Cabra Marcado Para Morrer
Aqui é o documentário mais brutal e pesado (mesmo sem mostrar nenhuma cena de assassinato) sobre os primeiros anos da ditadura. Aqui é o prefeito exemplo de um tempo que até hoje reflete na nossa realidade O filme fala de uma pauta extremamente importante no Brasil: a luta do trabalhador pelo direito à terra. O documentário conta a história de um filme de mesmo nome sendo produzido sobre João Pedro Teixeira, líder das Ligas Camponesas que foi brutalmente assassinado. Porém as filmagens foram interrompidas por conta e anos depois foram entrevistar parentes e pessoas conhecidas para continuar a história de Teixeira e de sua luta através de relatos. São dois filmes sendo retratados de uma vez, ambos em uma estrutura documentada; que traz uma grau de aproximação com a realidade que é muito maior e mais potente.

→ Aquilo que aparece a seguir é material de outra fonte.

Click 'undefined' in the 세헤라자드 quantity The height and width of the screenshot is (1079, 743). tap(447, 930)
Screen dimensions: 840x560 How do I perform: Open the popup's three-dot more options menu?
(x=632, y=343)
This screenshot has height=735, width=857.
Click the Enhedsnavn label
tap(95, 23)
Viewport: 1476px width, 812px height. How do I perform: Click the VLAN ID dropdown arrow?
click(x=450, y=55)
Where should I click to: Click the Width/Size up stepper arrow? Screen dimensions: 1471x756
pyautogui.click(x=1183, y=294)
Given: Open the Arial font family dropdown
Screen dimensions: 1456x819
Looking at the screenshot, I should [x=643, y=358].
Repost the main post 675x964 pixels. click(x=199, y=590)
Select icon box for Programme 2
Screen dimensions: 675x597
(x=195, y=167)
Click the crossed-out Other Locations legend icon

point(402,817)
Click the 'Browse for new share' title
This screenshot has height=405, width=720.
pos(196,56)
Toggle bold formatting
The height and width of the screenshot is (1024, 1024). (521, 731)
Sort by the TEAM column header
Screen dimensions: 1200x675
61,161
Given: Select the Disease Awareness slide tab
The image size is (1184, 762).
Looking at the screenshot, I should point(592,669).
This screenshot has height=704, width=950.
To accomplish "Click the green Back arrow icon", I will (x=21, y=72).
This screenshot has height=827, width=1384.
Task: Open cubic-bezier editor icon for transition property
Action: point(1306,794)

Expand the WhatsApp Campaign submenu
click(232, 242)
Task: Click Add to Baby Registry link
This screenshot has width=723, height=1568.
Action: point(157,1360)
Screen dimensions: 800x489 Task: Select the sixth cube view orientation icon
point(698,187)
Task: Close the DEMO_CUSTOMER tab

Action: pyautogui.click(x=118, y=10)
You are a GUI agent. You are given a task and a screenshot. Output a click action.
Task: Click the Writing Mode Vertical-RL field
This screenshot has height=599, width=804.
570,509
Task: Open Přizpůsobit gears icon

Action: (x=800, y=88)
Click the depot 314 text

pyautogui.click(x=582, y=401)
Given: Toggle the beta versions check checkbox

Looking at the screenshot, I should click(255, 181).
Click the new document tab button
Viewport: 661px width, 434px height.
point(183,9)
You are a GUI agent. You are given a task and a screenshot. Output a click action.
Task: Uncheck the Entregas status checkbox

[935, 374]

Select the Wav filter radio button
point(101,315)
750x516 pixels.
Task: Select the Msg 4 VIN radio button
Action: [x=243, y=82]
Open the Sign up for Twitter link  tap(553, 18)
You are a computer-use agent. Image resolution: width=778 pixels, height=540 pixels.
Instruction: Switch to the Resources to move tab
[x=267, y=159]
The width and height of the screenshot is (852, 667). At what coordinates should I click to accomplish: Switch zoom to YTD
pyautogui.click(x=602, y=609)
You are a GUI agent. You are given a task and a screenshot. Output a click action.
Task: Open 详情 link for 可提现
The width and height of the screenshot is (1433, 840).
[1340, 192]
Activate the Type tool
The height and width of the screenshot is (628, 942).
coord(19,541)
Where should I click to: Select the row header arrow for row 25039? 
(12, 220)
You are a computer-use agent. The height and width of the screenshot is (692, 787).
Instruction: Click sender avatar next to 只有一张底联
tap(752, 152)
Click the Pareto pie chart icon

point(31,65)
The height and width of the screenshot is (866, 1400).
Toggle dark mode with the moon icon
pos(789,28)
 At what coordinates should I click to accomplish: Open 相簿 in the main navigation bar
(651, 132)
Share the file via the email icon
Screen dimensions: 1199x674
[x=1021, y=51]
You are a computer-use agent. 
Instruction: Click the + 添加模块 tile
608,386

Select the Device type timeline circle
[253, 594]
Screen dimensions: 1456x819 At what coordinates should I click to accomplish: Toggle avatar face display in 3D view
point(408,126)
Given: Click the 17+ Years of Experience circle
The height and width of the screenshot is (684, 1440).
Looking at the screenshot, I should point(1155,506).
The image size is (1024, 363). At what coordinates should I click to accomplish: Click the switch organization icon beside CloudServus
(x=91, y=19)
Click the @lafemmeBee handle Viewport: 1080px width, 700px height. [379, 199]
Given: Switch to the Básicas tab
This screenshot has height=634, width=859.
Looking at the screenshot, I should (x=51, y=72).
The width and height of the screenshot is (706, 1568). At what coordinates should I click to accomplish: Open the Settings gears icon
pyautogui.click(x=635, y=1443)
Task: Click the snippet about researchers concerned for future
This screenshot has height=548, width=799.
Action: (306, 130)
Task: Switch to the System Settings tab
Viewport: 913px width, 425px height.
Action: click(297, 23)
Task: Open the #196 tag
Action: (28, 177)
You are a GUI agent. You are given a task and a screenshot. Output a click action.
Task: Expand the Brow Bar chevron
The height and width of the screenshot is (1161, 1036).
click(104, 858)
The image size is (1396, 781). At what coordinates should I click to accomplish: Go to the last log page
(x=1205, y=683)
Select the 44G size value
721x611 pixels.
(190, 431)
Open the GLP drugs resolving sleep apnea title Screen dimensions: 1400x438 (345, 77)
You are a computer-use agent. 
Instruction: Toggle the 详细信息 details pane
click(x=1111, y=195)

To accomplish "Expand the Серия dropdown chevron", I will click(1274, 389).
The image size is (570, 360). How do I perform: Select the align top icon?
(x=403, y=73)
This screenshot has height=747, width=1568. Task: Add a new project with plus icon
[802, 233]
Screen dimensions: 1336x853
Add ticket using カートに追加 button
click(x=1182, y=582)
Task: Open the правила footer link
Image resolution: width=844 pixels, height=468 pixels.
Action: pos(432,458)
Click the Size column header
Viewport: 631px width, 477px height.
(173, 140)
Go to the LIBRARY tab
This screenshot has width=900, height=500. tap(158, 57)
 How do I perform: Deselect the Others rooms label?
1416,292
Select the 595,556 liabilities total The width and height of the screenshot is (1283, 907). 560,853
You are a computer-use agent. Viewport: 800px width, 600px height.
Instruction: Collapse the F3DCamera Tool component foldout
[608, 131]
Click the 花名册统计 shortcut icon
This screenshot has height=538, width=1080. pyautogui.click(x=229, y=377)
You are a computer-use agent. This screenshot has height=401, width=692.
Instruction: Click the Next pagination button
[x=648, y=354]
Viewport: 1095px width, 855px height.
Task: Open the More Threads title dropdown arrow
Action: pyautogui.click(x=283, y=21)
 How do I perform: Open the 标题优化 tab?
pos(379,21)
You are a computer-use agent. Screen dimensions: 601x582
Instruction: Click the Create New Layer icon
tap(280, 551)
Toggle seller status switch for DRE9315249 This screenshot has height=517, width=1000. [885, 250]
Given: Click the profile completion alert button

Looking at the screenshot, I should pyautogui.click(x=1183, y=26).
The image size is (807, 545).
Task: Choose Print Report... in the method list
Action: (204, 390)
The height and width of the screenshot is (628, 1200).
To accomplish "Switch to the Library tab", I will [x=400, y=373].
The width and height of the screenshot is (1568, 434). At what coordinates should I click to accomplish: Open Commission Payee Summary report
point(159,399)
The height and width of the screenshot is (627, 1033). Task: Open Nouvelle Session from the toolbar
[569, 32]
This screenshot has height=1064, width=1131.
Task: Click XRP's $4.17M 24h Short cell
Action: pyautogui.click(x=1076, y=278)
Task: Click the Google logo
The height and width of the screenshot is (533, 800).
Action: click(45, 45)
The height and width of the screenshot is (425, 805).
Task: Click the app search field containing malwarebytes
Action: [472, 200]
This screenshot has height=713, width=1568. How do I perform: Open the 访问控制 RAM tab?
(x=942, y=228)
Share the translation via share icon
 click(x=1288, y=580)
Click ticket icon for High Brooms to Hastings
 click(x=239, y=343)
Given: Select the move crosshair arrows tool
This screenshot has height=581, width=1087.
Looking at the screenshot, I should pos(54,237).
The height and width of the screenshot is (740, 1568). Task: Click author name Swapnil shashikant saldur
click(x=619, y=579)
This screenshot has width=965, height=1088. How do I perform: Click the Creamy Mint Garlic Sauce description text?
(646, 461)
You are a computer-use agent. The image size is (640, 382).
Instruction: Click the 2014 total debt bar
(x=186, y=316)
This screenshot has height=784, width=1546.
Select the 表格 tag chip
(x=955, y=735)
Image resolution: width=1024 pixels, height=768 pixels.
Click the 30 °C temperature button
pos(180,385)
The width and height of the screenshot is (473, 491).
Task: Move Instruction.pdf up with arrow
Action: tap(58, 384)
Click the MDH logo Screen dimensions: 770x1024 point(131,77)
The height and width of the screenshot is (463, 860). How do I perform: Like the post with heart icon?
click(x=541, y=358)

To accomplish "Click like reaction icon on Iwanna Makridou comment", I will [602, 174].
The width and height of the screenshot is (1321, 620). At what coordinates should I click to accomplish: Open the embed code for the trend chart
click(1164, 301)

O Que é Isso, Companheiro?
Um filme que foca no papel importante das guerrilhas urbanas na luta contra os militares. Aqui o evento se trata de um dos episódios mais marcantes da luta armada: o sequestro do embaixador estadunidense Charles Elbrick liderado pelos grupos ALN e MR-8. Esse episódio foi uma grande consquista para os guerrilheiros porque, em troca da libertação do embaixador, eles conseguram a soltura de 15 presos políticos (que depois foram exilados no México), ganhos de recursos financeiros dentre outras exigências. Uma ótima forma de compreender a guerrilha urbana na época e a história de alguns movimentos rurais também, como a Guerrilha do Araguaia.

Batismo de Sangue
Outro fator importante de se compreender nessa época na política latino-americana era a Teologia da Libertação, um movimento politico da igreja católica popular em países como Brasil, Colômbia, Chile e etc, que utilizava a fé cristã em favor dos pobres e oprimidos como forma de denúncia e justiça social. Aqui se conta de freis dominicanos que motivados não só por uma visão política, mas também religiosa, aderiram a luta armada e ingressaram na ALN (liderada por Carlos Marighella) e que foram perseguidos e torturados. Uma forma interessante de observar as diversas motivações que fazem as pessoas resistirem contra a opressão ao povo.